The joint advisory notes that the group often uses the aliases “Br0k3r” and “xplfinder” in their operations throughout 2024.

Technical Details
Fox Kitten uses the Shodan search engine to locate devices with vulnerabilities in specific technologies, such as Citrix Netscaler, F5 Big-IP, Pulse Secure/Ivanti VPNs, or PanOS firewalls. Once these vulnerabilities are exploited, they:

  • Install web shells and capture login credentials, adding backdoor malware to maintain access.
  • Create new accounts with discreet names like “IIS_Admin” or “sqladmin$” on the compromised networks.
  • Gain control of administrative credentials to infiltrate domain controllers and other critical infrastructure components, often disabling existing security measures.
  • The advisory also lists several indicators of compromise, including the TOX identifiers for “Br0k3r,” which the SANS Institute previously exposed in 2023 as an Initial Access Broker selling access to networks in multiple countries, including the U.S., Canada, China, the U.K., France, Italy, Norway, Spain, India, Taiwan, and Switzerland. The U.S. remains a primary target, being the most ransomware-affected country as per MalwareBytes.
Fox Kitten promotes its access sales through a Tor-hosted website on various cybercriminal forums. The group's first website version highlighted sales that included full-domain control, domain admin credentials, Active Directory user credentials, DNS zones, and Windows Domain trusts.

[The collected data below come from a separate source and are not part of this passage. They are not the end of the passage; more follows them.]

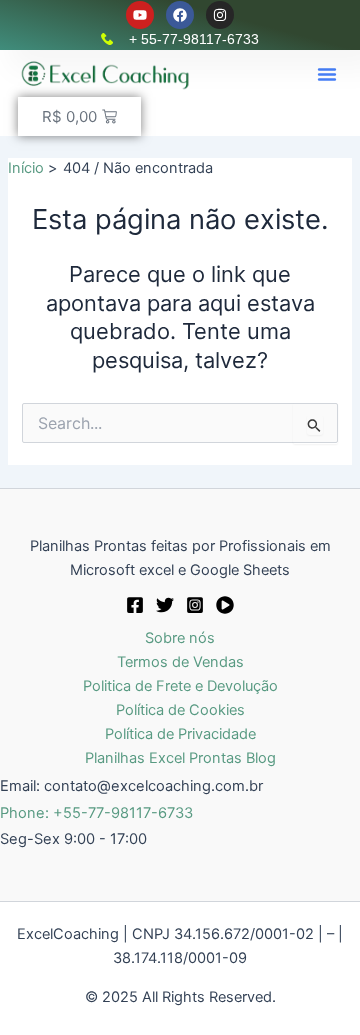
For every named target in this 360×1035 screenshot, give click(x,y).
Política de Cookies (180, 710)
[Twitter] (165, 605)
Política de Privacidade (180, 734)
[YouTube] (225, 605)
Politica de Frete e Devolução (180, 686)
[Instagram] (195, 605)
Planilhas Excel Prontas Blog (180, 758)
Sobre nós (180, 638)
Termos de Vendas (180, 662)
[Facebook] (135, 605)
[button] (327, 74)
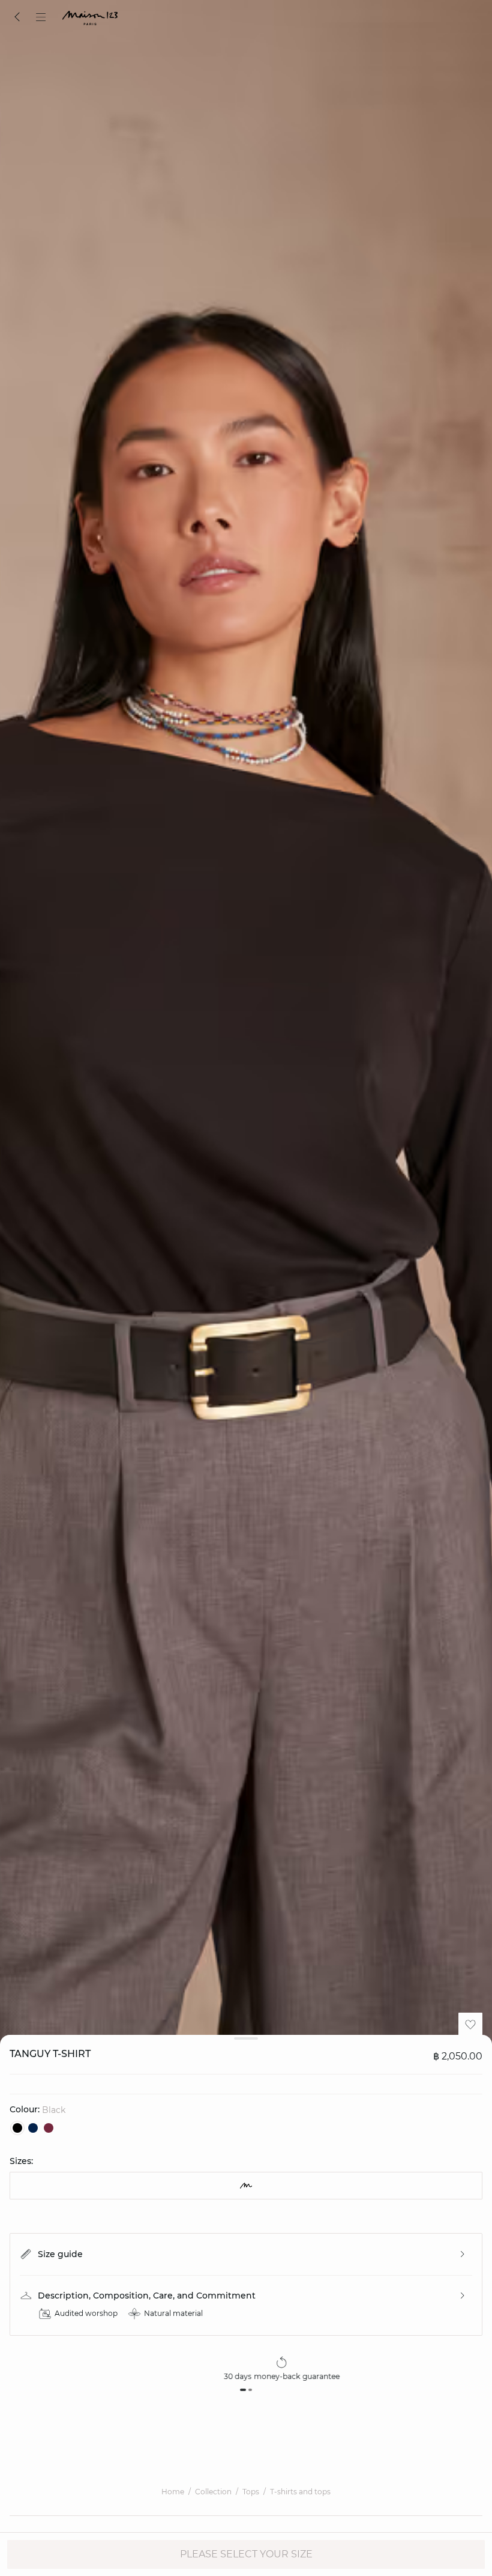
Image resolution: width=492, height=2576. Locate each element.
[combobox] (246, 2185)
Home (172, 2491)
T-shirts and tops (300, 2491)
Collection (213, 2491)
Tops (250, 2491)
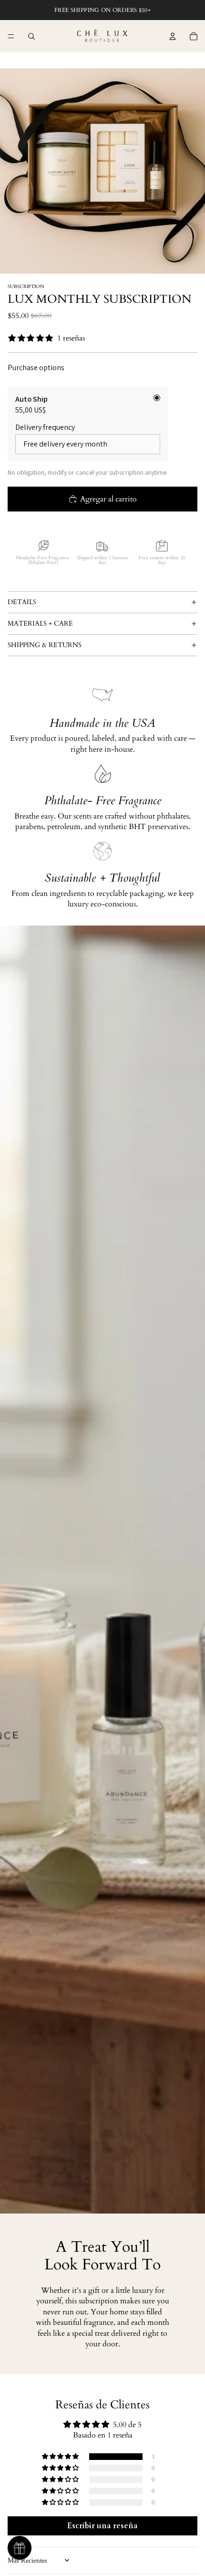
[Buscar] (31, 36)
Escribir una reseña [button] (102, 2526)
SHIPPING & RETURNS (45, 644)
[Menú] (11, 36)
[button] (61, 2456)
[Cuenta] (172, 36)
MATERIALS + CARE (40, 623)
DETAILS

How to Protect Your Business from Fox Kitten

To protect against Fox Kitten, organizations should:

  • Regularly update and patch VPNs, firewalls, operating systems, and software.
  • Monitor access to VPNs for unusual connections or attempts and use filtering to restrict access.
  • Analyze log files for any indicators of compromise mentioned in the advisory and investigate immediately.
  • Deploy security solutions across all endpoints and servers to detect suspicious activity.
  • The FBI and CISA advise against paying ransoms, as there's no guarantee of file recovery and payments could fund further criminal activities.